Supplied records
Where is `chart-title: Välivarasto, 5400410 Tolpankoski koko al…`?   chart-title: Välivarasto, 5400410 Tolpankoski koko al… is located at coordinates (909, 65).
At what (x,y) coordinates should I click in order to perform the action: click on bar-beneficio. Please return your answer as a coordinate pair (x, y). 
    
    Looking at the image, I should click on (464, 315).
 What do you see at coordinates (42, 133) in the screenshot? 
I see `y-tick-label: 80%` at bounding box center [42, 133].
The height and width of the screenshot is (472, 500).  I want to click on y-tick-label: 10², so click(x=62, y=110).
==
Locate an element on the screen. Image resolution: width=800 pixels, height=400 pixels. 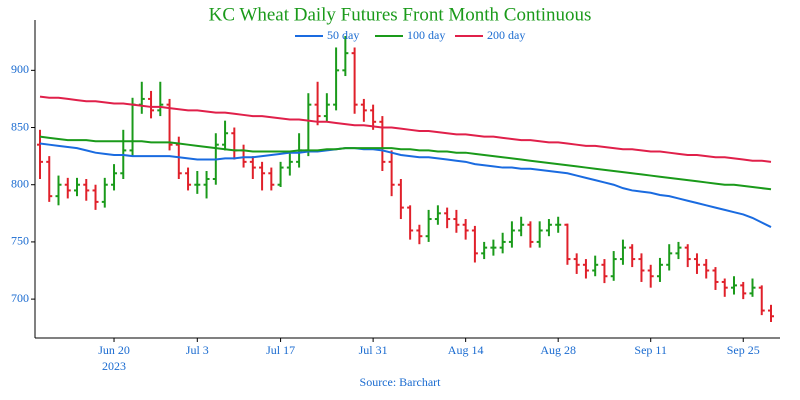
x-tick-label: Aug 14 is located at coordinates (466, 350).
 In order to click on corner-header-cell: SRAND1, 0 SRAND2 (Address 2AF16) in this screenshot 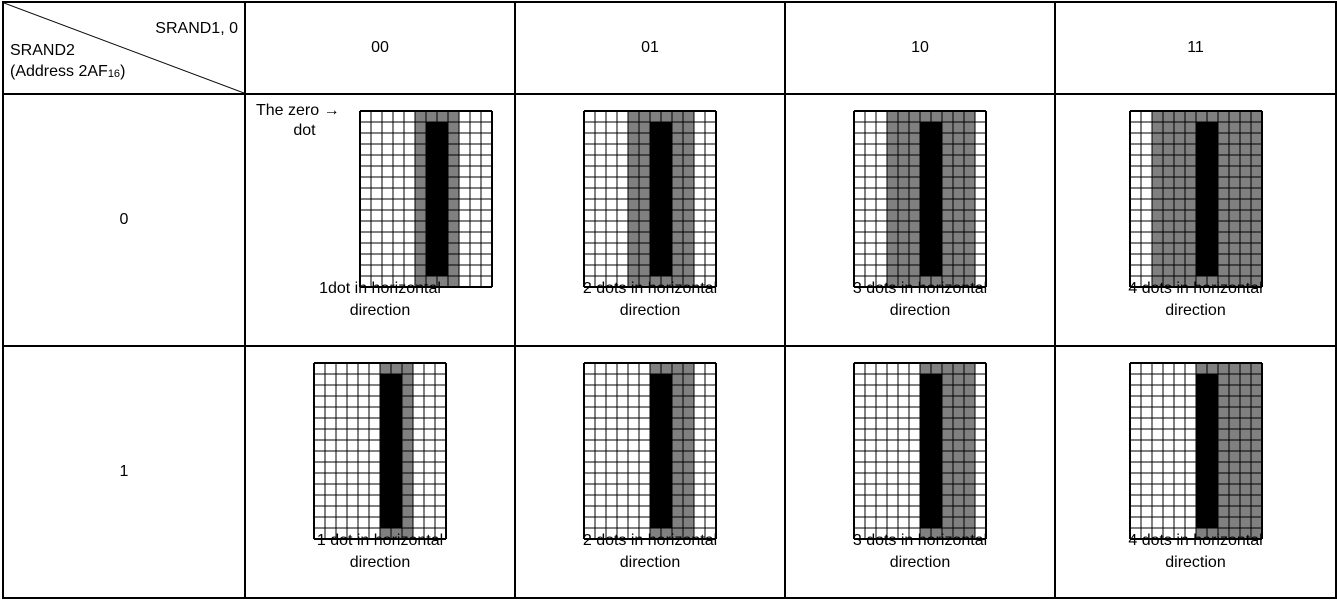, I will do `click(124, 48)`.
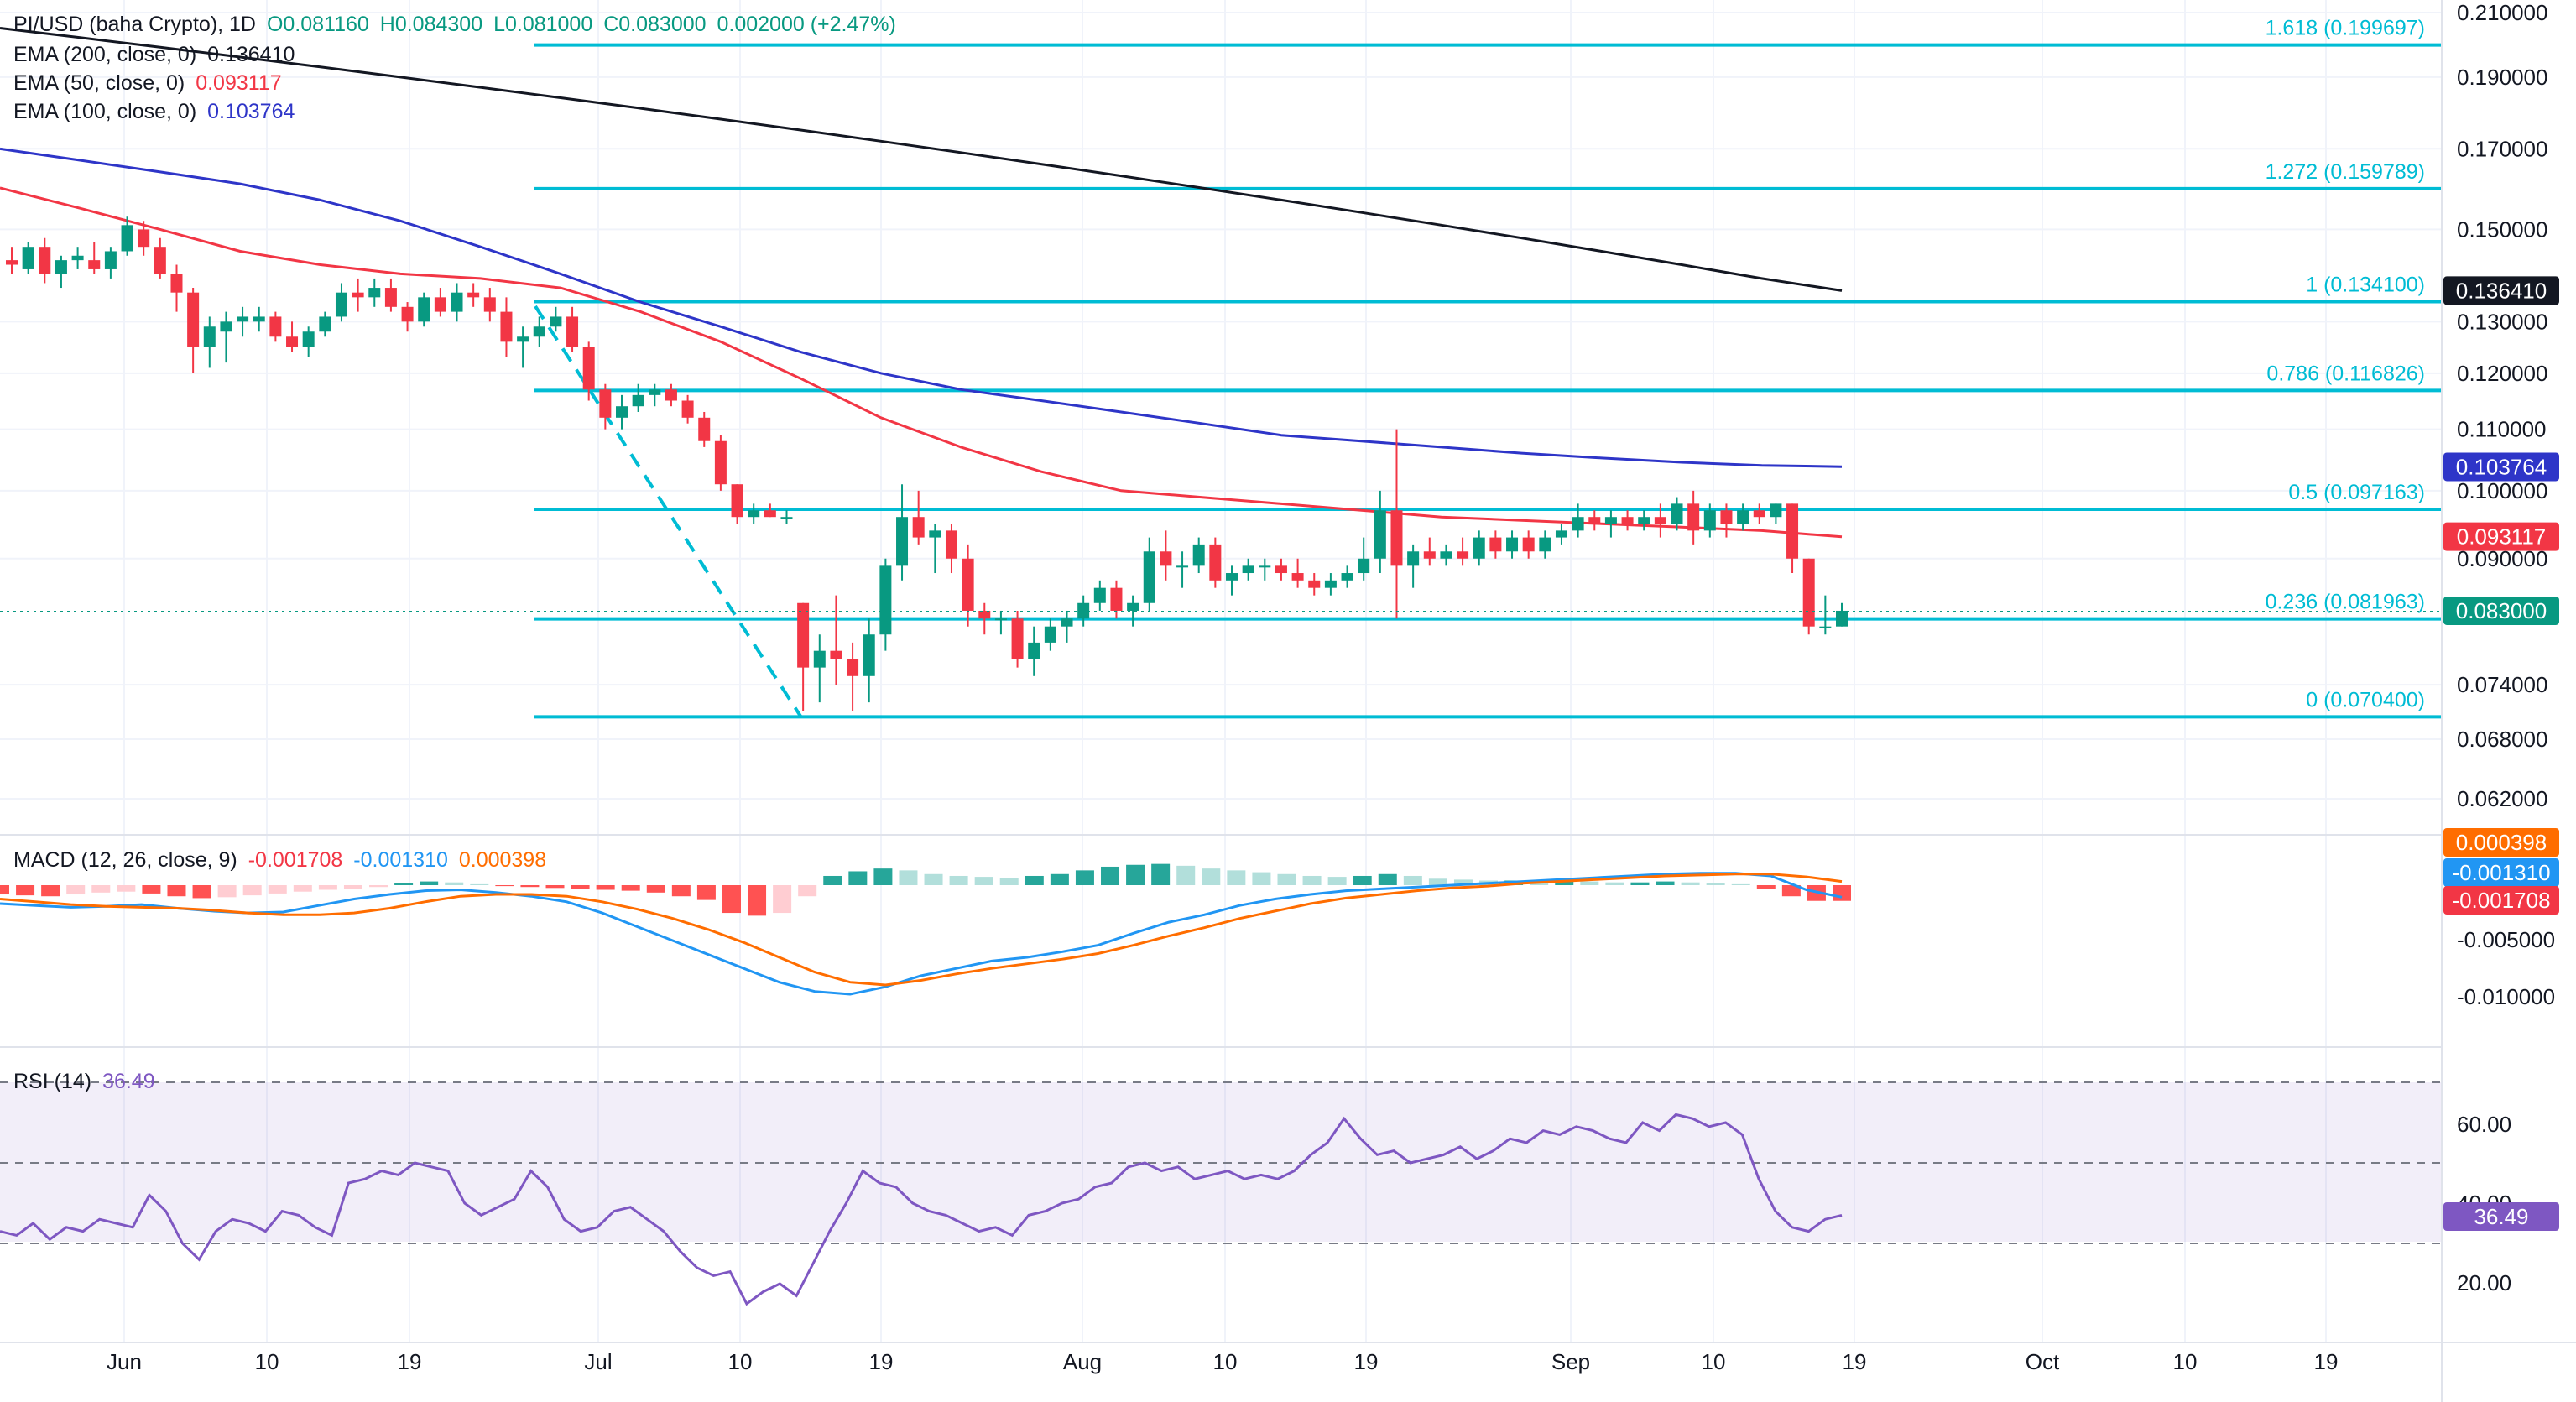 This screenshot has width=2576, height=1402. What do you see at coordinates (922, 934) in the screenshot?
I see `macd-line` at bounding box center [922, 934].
---
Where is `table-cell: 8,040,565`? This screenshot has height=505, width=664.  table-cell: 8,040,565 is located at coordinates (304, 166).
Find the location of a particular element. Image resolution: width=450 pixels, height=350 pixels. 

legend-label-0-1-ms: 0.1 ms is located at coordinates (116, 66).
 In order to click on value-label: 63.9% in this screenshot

Exercise objective
Copy the rows between the line containing "What do you see at coordinates (42, 133)" and the line containing "The height and", inclusive, reproducing each verbatim.

Reply
 What do you see at coordinates (42, 133) in the screenshot? 
I see `y-tick-label: 80%` at bounding box center [42, 133].
The height and width of the screenshot is (472, 500).  I want to click on y-tick-label: 10², so click(x=62, y=110).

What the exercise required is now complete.